Porsche to start $7b share sale to cut debt burden
Published : Mar 28, 2011 - 19:09
Updated : Mar 28, 2011 - 19:09
Porsche SE, the sports-car maker that plans to merge with Volkswagen AG, will start 5 billion euros ($7 billion) share sale March 30 to reduce debt.

The carmaker’s supervisory and executive boards signed off on the plan to sell shares at 38 euros apiece to current owners, Stuttgart, Germany-based Porsche said in a statement late Sunday. One existing share carries the right to subscribe to 0.75 new shares. The price is a 32 percent discount to the preferred stock’s close on March 25 of 56.22 euros.

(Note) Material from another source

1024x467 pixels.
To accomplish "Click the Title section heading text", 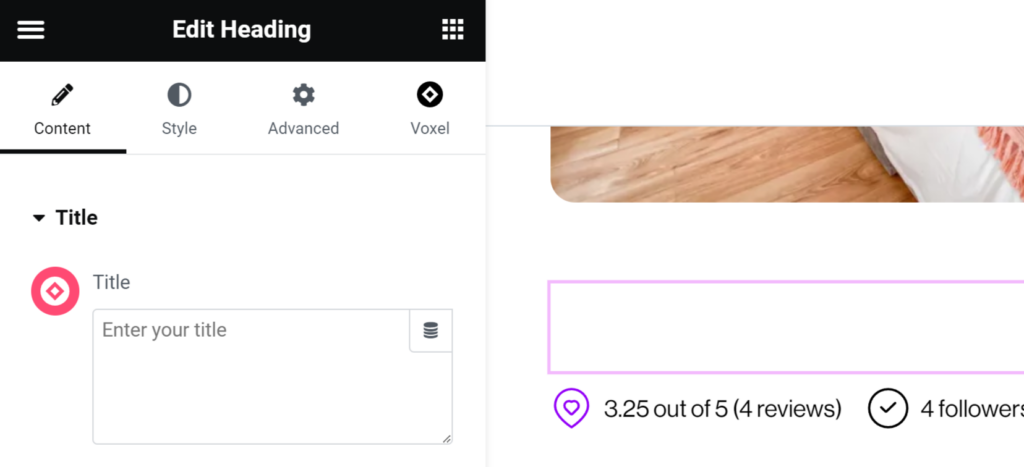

Porsche, which plans to use the proceeds to cut debt to about 1.5 billion euros, last week said a timetable to sell the shares still stands amid the volatile financial markets following the Japanese earthquake. Porsche and Volkswagen agreed to combine in August 2009 after the maker of the 911 sports car racked up more than 10 billion euros of debt in an unsuccessful attempt to gain control of VW.

“It’s not the perfect timing given how volatile the market has been in recent weeks, but they’re under pressure to get this done,” said Juergen Pieper, a Frankfurt-based analyst at Bankhaus Metzler who recommends buying the shares. “They’re averting the much greater damage that would occur if the merger were pushed back for months.”